## DO THIS
Set down the stretch of lines from the one containing "The image size is (1456, 819). Find" through the one containing "This screenshot has width=1456, height=819. What do", reproducing them exactly.

(Lines of data)
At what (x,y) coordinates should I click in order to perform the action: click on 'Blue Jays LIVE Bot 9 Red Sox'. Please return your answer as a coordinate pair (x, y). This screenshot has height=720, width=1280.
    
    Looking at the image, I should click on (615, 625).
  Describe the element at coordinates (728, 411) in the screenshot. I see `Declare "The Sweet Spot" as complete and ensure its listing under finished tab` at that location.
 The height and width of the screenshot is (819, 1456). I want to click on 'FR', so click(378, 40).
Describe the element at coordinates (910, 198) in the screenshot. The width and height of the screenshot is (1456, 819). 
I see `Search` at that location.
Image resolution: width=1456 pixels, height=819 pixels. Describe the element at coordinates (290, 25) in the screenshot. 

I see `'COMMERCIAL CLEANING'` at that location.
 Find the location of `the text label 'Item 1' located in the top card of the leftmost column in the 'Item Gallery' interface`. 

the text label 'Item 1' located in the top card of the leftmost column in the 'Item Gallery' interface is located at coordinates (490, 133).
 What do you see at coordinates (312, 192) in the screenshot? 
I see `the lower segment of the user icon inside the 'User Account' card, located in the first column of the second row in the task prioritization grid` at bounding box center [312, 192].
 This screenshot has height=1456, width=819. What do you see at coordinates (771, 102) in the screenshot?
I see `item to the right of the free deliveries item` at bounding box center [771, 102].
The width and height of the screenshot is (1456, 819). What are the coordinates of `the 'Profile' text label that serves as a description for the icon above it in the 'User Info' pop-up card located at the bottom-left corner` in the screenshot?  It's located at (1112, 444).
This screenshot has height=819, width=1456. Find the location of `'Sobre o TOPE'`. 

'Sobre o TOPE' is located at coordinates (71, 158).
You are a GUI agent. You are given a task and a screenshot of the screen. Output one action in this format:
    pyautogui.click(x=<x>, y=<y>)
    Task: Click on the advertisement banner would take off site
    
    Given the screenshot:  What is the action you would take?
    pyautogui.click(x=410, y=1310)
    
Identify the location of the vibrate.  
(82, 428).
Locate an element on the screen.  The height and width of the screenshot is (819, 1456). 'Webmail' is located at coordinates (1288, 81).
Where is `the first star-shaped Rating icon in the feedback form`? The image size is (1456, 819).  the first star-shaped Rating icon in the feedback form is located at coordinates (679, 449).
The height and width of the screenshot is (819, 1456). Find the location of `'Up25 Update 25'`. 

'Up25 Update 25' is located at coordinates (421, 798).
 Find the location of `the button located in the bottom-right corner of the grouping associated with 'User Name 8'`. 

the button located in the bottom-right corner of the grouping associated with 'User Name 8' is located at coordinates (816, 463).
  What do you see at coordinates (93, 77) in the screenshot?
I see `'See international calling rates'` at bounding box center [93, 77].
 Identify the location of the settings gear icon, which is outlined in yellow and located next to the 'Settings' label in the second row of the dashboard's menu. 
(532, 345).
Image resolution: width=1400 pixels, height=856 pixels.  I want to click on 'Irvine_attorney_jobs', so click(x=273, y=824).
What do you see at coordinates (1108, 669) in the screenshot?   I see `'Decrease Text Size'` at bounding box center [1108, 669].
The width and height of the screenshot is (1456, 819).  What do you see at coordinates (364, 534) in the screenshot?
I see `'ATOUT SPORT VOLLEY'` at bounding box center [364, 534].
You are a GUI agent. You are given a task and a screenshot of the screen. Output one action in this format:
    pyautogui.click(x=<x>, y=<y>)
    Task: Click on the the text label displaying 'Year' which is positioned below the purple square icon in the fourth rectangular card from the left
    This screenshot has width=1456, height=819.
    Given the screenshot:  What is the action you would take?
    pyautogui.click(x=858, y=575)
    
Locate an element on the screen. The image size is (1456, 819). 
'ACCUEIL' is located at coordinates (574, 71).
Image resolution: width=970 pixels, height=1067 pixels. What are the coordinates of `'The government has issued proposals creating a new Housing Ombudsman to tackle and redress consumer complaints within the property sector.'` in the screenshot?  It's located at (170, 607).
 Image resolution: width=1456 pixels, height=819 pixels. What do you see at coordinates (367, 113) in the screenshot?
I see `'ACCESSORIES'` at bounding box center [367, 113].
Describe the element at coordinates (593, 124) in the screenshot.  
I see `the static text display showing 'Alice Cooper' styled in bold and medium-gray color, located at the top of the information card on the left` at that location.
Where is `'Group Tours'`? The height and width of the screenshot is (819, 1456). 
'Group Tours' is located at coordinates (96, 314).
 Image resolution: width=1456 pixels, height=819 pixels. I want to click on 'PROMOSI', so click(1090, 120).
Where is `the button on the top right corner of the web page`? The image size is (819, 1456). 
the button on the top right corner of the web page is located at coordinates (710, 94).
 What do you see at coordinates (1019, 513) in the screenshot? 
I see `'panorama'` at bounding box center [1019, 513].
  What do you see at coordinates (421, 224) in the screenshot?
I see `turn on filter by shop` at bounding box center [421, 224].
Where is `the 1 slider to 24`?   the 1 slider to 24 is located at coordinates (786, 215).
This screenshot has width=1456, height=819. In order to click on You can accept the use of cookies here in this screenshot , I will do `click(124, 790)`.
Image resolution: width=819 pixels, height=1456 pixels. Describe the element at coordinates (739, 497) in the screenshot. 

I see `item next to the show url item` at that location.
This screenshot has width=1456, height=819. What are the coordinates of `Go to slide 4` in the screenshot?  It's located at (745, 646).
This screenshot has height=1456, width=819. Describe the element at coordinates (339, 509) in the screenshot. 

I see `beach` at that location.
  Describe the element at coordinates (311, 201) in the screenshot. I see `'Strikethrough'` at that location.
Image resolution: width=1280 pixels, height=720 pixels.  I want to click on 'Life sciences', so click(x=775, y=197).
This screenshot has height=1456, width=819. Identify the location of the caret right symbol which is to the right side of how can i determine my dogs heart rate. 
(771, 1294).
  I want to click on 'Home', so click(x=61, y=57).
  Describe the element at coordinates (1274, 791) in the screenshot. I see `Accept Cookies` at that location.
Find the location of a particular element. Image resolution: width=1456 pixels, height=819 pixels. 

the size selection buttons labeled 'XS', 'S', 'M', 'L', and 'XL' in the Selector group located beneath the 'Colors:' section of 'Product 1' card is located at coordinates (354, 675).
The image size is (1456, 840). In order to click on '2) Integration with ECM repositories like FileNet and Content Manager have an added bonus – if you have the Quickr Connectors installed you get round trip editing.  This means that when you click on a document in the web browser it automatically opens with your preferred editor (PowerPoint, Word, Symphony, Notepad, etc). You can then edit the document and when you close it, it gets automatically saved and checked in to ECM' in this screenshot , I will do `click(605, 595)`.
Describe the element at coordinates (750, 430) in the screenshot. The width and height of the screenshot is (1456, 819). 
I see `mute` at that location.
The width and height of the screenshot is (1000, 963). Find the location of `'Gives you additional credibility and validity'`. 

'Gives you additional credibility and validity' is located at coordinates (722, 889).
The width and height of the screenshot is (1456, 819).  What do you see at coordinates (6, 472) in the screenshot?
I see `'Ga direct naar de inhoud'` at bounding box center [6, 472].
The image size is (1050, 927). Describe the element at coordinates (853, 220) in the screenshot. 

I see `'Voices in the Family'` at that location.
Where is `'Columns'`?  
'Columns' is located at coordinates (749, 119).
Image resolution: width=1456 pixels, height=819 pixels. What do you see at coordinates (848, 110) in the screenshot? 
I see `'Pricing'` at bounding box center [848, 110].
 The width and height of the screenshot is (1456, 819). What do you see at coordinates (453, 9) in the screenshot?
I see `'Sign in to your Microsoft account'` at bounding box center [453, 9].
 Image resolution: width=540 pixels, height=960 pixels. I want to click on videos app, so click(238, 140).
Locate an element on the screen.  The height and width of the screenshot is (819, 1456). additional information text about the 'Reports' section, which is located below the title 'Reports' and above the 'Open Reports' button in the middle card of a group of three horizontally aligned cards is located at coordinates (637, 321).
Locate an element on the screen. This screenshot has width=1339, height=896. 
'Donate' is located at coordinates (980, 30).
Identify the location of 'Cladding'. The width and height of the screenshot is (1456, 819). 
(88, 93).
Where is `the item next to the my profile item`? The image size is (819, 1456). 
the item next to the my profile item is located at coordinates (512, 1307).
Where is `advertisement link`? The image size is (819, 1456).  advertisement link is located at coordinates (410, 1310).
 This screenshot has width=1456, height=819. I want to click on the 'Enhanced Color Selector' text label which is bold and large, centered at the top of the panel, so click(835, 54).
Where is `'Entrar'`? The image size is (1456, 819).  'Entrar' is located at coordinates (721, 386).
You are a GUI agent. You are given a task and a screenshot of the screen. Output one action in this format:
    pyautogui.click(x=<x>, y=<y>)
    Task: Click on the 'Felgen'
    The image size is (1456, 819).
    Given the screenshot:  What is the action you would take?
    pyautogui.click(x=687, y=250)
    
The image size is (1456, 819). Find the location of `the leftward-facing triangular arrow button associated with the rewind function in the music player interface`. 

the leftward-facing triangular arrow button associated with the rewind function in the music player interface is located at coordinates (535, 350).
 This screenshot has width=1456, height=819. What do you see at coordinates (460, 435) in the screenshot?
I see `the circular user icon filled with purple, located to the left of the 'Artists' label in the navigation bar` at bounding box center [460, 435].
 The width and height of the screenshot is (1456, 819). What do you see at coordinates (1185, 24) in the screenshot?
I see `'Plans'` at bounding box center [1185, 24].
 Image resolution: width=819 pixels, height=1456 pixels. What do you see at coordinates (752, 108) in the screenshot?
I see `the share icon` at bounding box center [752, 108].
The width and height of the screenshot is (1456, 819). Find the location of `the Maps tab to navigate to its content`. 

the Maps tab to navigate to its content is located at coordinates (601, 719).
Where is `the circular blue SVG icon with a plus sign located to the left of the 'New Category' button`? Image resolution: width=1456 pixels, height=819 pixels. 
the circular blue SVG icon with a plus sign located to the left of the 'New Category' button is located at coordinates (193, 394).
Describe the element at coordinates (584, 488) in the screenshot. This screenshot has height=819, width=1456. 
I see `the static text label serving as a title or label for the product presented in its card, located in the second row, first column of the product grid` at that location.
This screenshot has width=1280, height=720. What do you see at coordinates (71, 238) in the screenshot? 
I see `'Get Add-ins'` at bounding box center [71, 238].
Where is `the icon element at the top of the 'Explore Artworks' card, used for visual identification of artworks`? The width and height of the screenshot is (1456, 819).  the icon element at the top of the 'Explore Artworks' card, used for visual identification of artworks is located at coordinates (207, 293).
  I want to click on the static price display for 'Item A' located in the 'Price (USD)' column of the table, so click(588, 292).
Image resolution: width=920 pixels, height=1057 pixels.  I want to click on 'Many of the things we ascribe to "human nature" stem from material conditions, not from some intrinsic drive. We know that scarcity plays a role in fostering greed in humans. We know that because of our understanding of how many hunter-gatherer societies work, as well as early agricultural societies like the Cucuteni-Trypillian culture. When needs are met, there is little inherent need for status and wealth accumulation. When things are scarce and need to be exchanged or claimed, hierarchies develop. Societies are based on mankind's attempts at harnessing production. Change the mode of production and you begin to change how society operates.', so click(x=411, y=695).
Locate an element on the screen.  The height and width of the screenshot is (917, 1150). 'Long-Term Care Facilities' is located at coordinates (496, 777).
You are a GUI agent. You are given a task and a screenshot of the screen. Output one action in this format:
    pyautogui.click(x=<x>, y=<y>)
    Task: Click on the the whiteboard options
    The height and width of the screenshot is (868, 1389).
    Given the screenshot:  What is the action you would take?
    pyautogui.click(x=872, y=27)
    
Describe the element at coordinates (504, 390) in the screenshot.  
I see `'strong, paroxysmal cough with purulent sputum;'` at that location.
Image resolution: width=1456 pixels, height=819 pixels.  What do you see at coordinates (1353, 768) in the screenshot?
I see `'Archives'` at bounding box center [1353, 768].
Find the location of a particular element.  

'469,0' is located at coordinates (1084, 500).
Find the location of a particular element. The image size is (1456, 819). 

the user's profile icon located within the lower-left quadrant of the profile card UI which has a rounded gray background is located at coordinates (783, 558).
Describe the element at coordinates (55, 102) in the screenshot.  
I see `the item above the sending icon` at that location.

## ANSWER IN FULL
The image size is (1456, 819). Find the location of `the leftward-facing triangular arrow button associated with the rewind function in the music player interface`. 

the leftward-facing triangular arrow button associated with the rewind function in the music player interface is located at coordinates (535, 350).
 This screenshot has width=1456, height=819. What do you see at coordinates (460, 435) in the screenshot?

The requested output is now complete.